Britons should be allowed to vote in elections via the internet by 2020, a major report has recommended.
The Speaker's Commission on Digital Democracy said the move would help encourage more young people to vote. The nine-strong panel, led by Commons Speaker John Bercow, has spent more than a year investigating how best to bring parliament into the 21st century.
Its report found that "secure online voting should be an option for all voters" by 2020. It means that people could be able to vote from their own homes in that year's general election rather than heading to their nearest polling station.
Tory MP Rob Halfon, a member of the commission, told BuzzFeed News: "The best way to get more people voting is not through compulsory laws but by ensuring that we move with the times. So much is now done on the internet, so why not voting? We need to make voting easier, more accessible, and fit for the 21st century."
The report also calls for a new online forum to allow MPs to "crowdsource" questions from the public.

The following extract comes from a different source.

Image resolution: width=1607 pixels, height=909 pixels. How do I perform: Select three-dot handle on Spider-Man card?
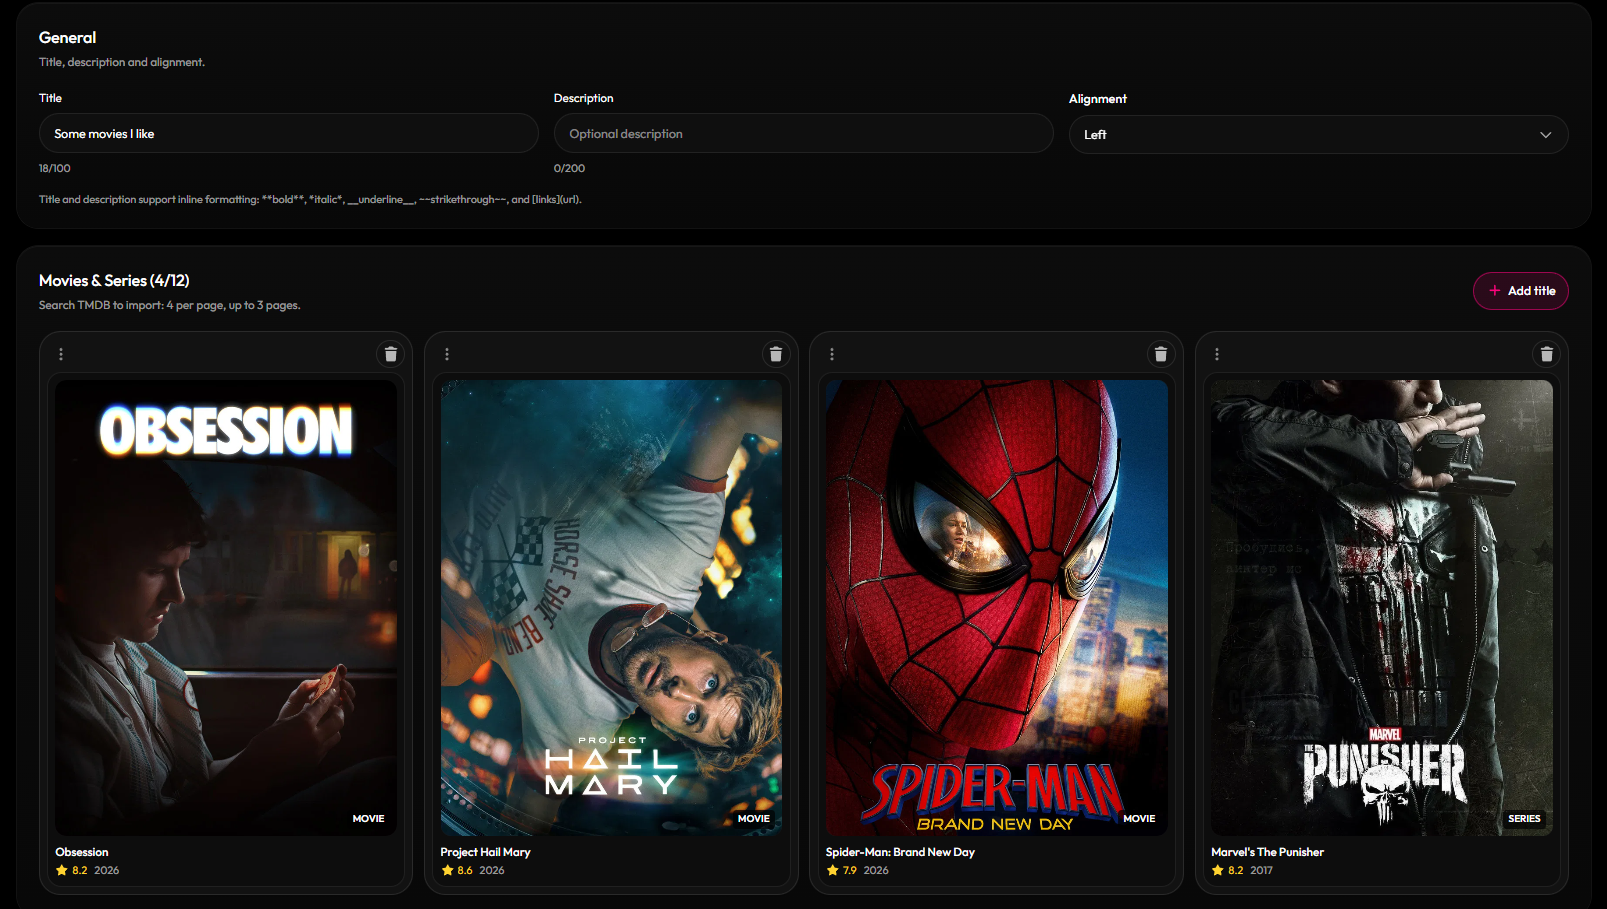click(832, 354)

It said this would effectively allow people to take part in Commons debates alongside MPs. Current rules banning the use of mobile phones in the public galleries should be removed so that people can tweet about debates, the panel said.
Other recommendations include allowing MPs who are unwell or have childcare duties to vote on debates and bills from home – rather being forced to physically walk through the "Aye" or "No" lobbies.
Video content of debates should also be made easier to access, download, and share.
Online voting would bring Britain into line with Estonia, which became the first country to use internet voting nationwide in 2005.
A quarter of Estonians cast online ballots in the country's 2011 election and about half are expected to do so this year.
Bercow said: "In a year where we reflect on our long democratic heritage, it is imperative that we look also to the future and how we can modernise our democracy to meet the changing needs of modern society."
Labour MP Graham Allen, chair of the political and constitutional reform committee, said: "This is a radical package of reforms essential to revive the health of our democracy."